北海道の会が担当する北海道ブロックでは、2019年10月12日に「人生100年時代を楽しく創造的に生きる〜心の健康法〜」というタイトルでセミナーを開催しました。


(当日の会場の様子)

北海道ブロックでは、100周年にふさわしい企画を考える中で、天風哲学を知らない30代から40代の一般の方に向けて、社会的にも注目を集める「ライフシフト・人生100年時代」をテーマにしたセミナーを企画しました。
人生100年時代という新たなライフスタイルと、天風哲学の親和性は高く、人生100年時代をどのように積極性を持って生きていくかということを模索するセミナーとなりました。

佐藤等公認会計士事務所所長でドラッカー学会理事の佐藤等氏、メンタルトレーナーでオフィスブルーム代表の花咲ともみ氏、中村天風財団講師の宮井芳行氏とともに合計3名の講師陣によるセミナーとなりました。

(北海道の会代表 石川氏による司会)

広報においても、従来実施していた新聞広告ではなく、FacebookとPeatixによるインターネット広告を掲載し、Peatixによる電子チケット購入(スマホを通してクレジットカードで購入)を導入しました。

(1)第1部

第1部の佐藤等講師には
「人生100年時代を幸せに生きるために~見えない資産づくりを始める~」
という題目で基調講演をしていただきました。


(佐藤等氏)

・100年ライフが始まる中で社会常識がリセットされ、誰もが社会の変化に関わることとなる。
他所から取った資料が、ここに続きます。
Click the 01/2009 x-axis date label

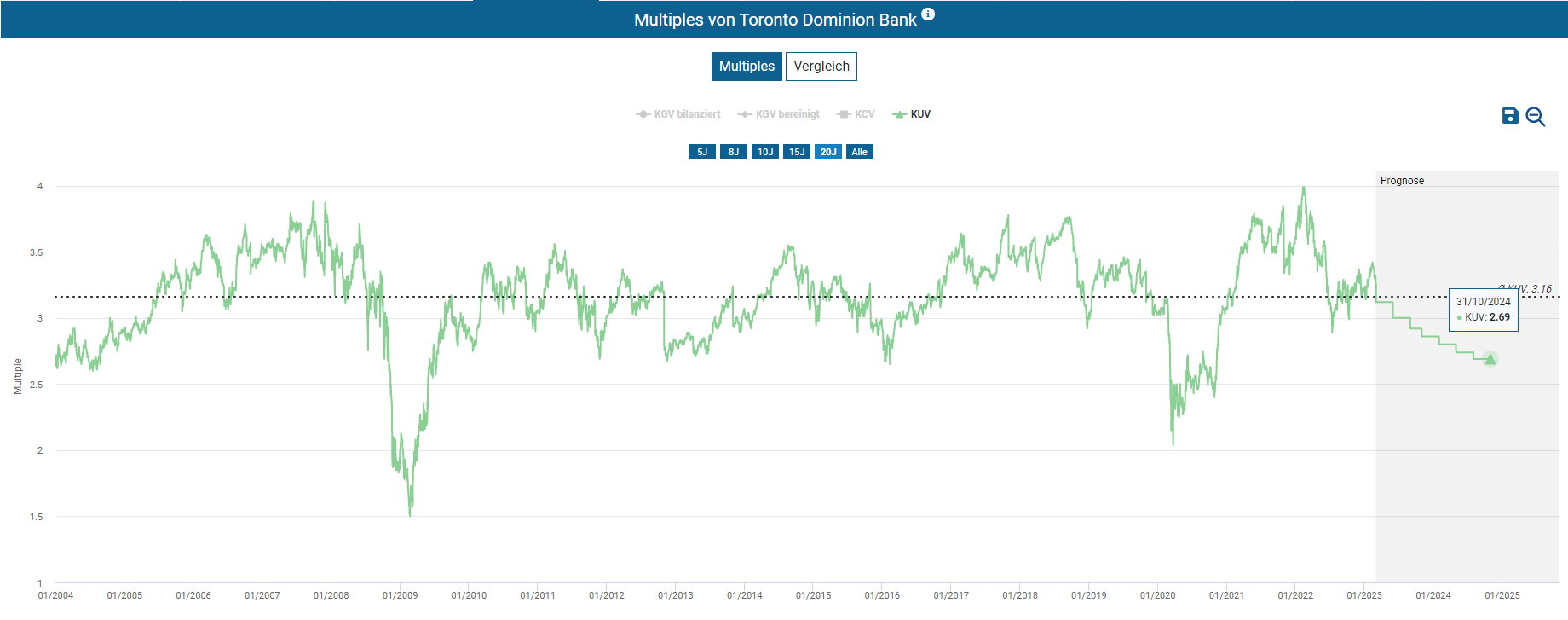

社会において、制度は後追いであり、変化が必ず先に来る。我々は変化に、先に対応しなければならない。
そのために、いつまでも若々しく生き、心身を整えていく必要がある。
・世間のニュースで年金が不足する「2000万円問題」が騒がれているが、みな見えるものばかりに囚われている。
本当に大事なものは見えないもので、基盤となるのは心身。
と提案されました。

(2)第2部

第2部の花咲ともみ講師には、
「ワーク&ライフ・エンゲージメントを高めるメンタルケア」
という題目でお話をいただきました。

(花咲氏)

・ワークは仕事、ライフは人生。
ワーク&ライフ・エンゲージメントとは、仕事や人生に関して持つポジティブで充実した心理状態のことで、活力や熱意があり、高い集中力で物事に取り組むことを目指すもの。脳の感情部分を手術で除去せざるを得なかった人の、手術後の足跡を追った話があり、「感情は意思決定をつかさどる」との結論へ至った。
・中村天風が「心の思いが人生を創る」と述べているように「心のあり方、使い方」をどのように高めていくか、「感情のマネジメント」がこれからの人生100年時代で求められる。
・心臓の鼓動のリズムは、「フラストレーションの状態」では大きく不安定に波打つ一方で、「感謝の状態」では安定して波打つと心電図で分かっている。
中村天風が「何をする場合でも、現在恵まれていることに感謝しなさい」と述べたように、感謝の科学的な効果が明らかになってきた。

最後には、会場全員で呼吸を意識した感謝の瞑想を行い、締めくくりました。
心や感謝を具体的に説明し、現代の心理学と、天風哲学との共通点を分かりやすく説明していただきました。

(3)第3部

最後の第3部で、中村天風財団の宮井芳行講師には
「AI・ロボット時代を幸せに生きるために」
という題目でお話をいただきました。

(宮井氏)

人生100年時代を幸せに生きるために、AIやロボットがますます進出してくる時代になるからこそ、様々な人とのつながりを持ち、困難をチャンスと考える強い心を持つことが重要となる。
心を積極化するための簡単な暗示法をいくつか紹介すると
1.人にイラッとした時に「この人が幸せでありますように」と3回心の中で呟く。
2.寝る前に鏡に顔を映し、眉間に向かって「おまえ心が強くなる」とか、「おまえ英語が好きになる」、「あなたは心が元気になる」などと呟く。
3.心が楽しくなることを考えて寝る。
4.朝起きたら「今日おれは心が強くなった」と断定する。
などがある。

講演だけでなく、後出しジャンケンという実験を行い、ジャンケンの勝ち負けを通じて、潜在意識が持つ影響力の強さを分かりやすく実感させ、場を盛り上げていただきました。
最後は「世界一うるさい瞑想法かもしれない」と銘打って、ブザーを使用した安定打坐で締めくくりました。

(手を一回パンと叩いて行う安定打坐法の解説)

(4)最後に

中村天風財団の講演会や行修会には参加したことの無い方にも多くご来場していただきました。
終了後、「新しい視点で分かりやすかった」「気づきの多い時間となった」などの感想をいただきました。また、第1部の中で、100年ライフを生きるための「変身資産」として「多様な人的ネットワーク」が例に上げられましたが、中村天風財団の集まりに参加する中で、自然と人的ネットワークが増えていき、変化に強くなりながら成長できているとの声もありました。

北海道ブロックの100周年企画は終わりましたが、北海道の会は、101年目以降も新しい試みを継続して、様々な年代の方と天風哲学を楽しんで学んでいけるように日々工夫していきたいと考えております。